WZGÓRZA STRZELIŃSKIE JESIENIĄ 1944 roku
Od publikacji tego tekstu minęło już ponad ćwierć wieku. Nie znam dalszych losów pana Leona Kubika z Samborowiczek i nie wiem, czy zachowała się jego odręczna mapka wiodąca do ,,skarbu’’. Nie wiem też, czym zajmuje się dziś autor tekstu- redaktor Jacek Rzepka. ,,Gazeta Robotnicza’’, w której pisał, przestała istnieć w 1997 r. W jej miejsce powstała ,,Gazeta Wrocławska’’, ale w stopce redakcyjnej tego pisma nazwiska Jacka Rzepki nie ma.
Zwracam uwagę, że jesienią 1944 r. lokalna ludność zauważyła nie tylko wzmożony ruch ciężarówek na obszarze Wzgórz Strzelińskich, ale również liczne transporty na okolicznych liniach kolejowych. Szczególne obciążenia notowała leżąca najbliżej masywu Gromnika stacja kolejowa w Krzywinie (Krummendorf). Obok kolejnych zmian oddziałów Wehrmachtu, pełniących służbę wartowniczą na Wzgórzach, przyjmowała też transporty jeńców radzieckich do ciężkich prac górniczych i ziemnych.

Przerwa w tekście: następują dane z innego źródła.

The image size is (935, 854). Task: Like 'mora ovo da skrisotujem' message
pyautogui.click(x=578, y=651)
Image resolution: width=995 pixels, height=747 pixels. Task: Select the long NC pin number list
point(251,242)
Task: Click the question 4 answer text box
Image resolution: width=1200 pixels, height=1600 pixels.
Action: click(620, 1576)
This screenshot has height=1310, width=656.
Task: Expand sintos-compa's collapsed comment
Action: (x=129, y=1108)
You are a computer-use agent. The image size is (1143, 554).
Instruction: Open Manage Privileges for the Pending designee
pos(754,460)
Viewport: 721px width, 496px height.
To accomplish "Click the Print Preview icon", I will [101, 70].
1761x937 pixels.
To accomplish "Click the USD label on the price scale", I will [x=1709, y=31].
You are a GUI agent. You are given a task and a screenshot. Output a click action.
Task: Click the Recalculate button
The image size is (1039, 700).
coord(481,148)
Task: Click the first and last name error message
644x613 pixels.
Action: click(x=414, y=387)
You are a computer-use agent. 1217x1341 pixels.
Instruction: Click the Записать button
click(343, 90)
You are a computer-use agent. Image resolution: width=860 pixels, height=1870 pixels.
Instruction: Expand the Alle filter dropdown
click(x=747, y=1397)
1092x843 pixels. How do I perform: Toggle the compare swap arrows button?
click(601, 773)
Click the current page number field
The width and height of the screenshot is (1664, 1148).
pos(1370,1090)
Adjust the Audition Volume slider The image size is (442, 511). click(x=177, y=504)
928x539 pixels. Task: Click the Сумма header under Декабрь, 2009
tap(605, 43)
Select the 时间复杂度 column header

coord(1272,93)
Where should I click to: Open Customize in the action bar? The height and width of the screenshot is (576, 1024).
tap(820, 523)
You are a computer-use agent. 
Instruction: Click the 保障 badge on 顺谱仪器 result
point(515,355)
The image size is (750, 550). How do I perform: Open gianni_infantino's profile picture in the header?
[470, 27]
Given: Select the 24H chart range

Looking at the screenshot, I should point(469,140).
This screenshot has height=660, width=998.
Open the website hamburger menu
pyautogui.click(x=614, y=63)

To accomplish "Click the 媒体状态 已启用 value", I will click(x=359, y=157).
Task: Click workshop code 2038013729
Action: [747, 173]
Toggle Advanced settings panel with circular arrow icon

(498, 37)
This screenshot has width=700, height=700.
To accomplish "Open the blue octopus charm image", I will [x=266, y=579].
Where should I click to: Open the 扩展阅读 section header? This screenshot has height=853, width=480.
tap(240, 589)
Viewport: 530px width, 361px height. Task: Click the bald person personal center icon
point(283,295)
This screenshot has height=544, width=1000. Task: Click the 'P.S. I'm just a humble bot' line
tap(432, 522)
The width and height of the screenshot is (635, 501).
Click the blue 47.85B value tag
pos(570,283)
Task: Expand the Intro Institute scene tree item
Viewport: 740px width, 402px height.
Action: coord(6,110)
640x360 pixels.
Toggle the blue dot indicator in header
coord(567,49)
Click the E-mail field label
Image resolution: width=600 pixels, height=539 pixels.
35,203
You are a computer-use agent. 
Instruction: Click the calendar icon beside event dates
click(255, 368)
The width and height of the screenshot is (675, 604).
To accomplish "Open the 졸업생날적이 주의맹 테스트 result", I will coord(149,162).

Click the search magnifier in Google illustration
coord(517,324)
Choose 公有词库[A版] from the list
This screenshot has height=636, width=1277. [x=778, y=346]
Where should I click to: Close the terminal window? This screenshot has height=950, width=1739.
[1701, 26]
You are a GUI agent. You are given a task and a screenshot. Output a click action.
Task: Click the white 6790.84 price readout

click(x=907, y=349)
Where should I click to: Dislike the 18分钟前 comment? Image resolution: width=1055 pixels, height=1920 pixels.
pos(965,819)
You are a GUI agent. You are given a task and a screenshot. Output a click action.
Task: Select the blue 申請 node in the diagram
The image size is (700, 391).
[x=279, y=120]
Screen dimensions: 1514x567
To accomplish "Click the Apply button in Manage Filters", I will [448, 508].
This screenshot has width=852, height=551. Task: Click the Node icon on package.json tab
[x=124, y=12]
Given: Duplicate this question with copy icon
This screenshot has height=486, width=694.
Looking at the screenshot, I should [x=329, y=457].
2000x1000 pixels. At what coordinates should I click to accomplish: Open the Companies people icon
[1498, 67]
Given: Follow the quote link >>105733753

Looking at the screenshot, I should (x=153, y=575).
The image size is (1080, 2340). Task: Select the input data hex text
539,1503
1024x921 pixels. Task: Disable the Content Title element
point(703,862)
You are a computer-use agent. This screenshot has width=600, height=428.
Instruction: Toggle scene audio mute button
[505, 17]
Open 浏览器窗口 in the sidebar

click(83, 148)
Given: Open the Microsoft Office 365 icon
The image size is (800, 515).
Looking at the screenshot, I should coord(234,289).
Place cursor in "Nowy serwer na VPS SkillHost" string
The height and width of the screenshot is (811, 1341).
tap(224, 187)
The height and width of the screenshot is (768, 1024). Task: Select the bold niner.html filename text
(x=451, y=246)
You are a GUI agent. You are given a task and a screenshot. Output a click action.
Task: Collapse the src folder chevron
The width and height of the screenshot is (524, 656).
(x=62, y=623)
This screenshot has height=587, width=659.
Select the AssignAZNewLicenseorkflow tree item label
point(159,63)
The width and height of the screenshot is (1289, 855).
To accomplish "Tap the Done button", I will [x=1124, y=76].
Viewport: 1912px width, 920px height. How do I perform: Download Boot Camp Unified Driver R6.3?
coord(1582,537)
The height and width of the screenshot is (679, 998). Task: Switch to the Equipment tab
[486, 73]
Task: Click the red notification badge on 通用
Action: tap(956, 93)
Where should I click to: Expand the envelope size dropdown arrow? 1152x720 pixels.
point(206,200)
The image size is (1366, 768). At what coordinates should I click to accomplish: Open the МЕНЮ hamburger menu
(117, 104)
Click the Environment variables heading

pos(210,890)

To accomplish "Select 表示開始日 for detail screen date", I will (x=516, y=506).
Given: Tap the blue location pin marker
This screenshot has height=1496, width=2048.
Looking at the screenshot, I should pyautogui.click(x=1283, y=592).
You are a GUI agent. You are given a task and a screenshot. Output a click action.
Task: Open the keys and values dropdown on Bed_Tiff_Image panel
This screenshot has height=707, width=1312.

Krzywina miała bezpośrednie połączenie kolejowe z Otmuchowem, leżącym w powiecie nyskim. W tym samym powiecie był niemiecki obóz jeniecki w Łambinowicach (Lamsdorf), jeden z największych w Europie. Przez obóz ten w latach II wojny przewinęło się ponad 300 tys. jeńców różnych narodowości, w tym ok. 200 tys., pozbawionych wszelkich praw jeńców radzieckich. To właśnie oni, jako niewolnicza siła robocza, rozsyłani byli w różne strony-również transportami z Otmuchowa do Krzywiny. Pytanie: Co Niemcy ukryli we Wzgórzach, pozostaje bez odpowiedzi. Na słynne złoto wrocławskiego banku mieli z pewnością świetne kryjówki w lasach sudeckich, Górach Sowich, lochach i sztolniach Walimia, Książa, Złotego Stoku, Kłodzka czy Srebrnej Góry. Jednak ukrycia wymagały też inne cenne rzeczy: dzieła sztuki, majątki i depozyty różnych właścicieli- także osób prywatnych, zbiory muzealne i biblioteczne, dokumenty i archiwa oraz wszystko, co Niemcy zrabowali w naszej części Europy. Przywódcy III Rzeszy nigdy nie sądzili, że utracą Dolny Śląsk. Decyzje w tej sprawie zapadły dopiero po wojnie, na konferencji ,,Wielkiej Trójki’’ w Poczdamie (lipiec-sierpień 1945 r.). W 1944 r. Niemcy byli pewni, że nawet po przegranej wojnie wrócą tu i wydobędą to, co schowali przed Armią Czerwoną. Cały wysiłek skupili na starannym zabezpieczeniu ukrytego majątku, nad którym opiekę w ostatniej fazie wojny z rąk Wehrmachtu przejęła Waffen SS. Oficer polskiego kontrwywiadu mjr Stanisław Siorek, od lat zajmujący się tajemnicami pozostawionymi przez Niemców w dolnośląskiej ziemi (sam odkrył system tuneli pod klasztorem w Lubiążu i schowaną tam wielką kolekcję złotych i srebrnych monet), w wywiadzie, udzielonym przed śmiercią w 1998 r. tygodnikowi ,,Wprost’’, wyraził zdecydowaną opinię: ,,Ostatnia wojna nie została przez sojusznicze armie wygrana do końca. Nietknięte i niezdobyte podziemne królestwo SS, prawdziwy symbol jej potęgi’’. Czy w skład tego królestwa wchodzą również Wzgórza Strzelińskie?
UWAGA!
Gdy liczba negatywnych głosów na dany komentarz osiągnie 15, zostanie on automatycznie ukryty, niemniej pokazywać się będzie przy nim opcja "kliknij, aby wyświetlić". Kiedy jednak dany komentarz osiągnie 20 negatywnych głosów, zostanie automatycznie wycofany z publikacji na stronie i już nikt nie będzie mógł go zobaczyć (poza administratorem strony).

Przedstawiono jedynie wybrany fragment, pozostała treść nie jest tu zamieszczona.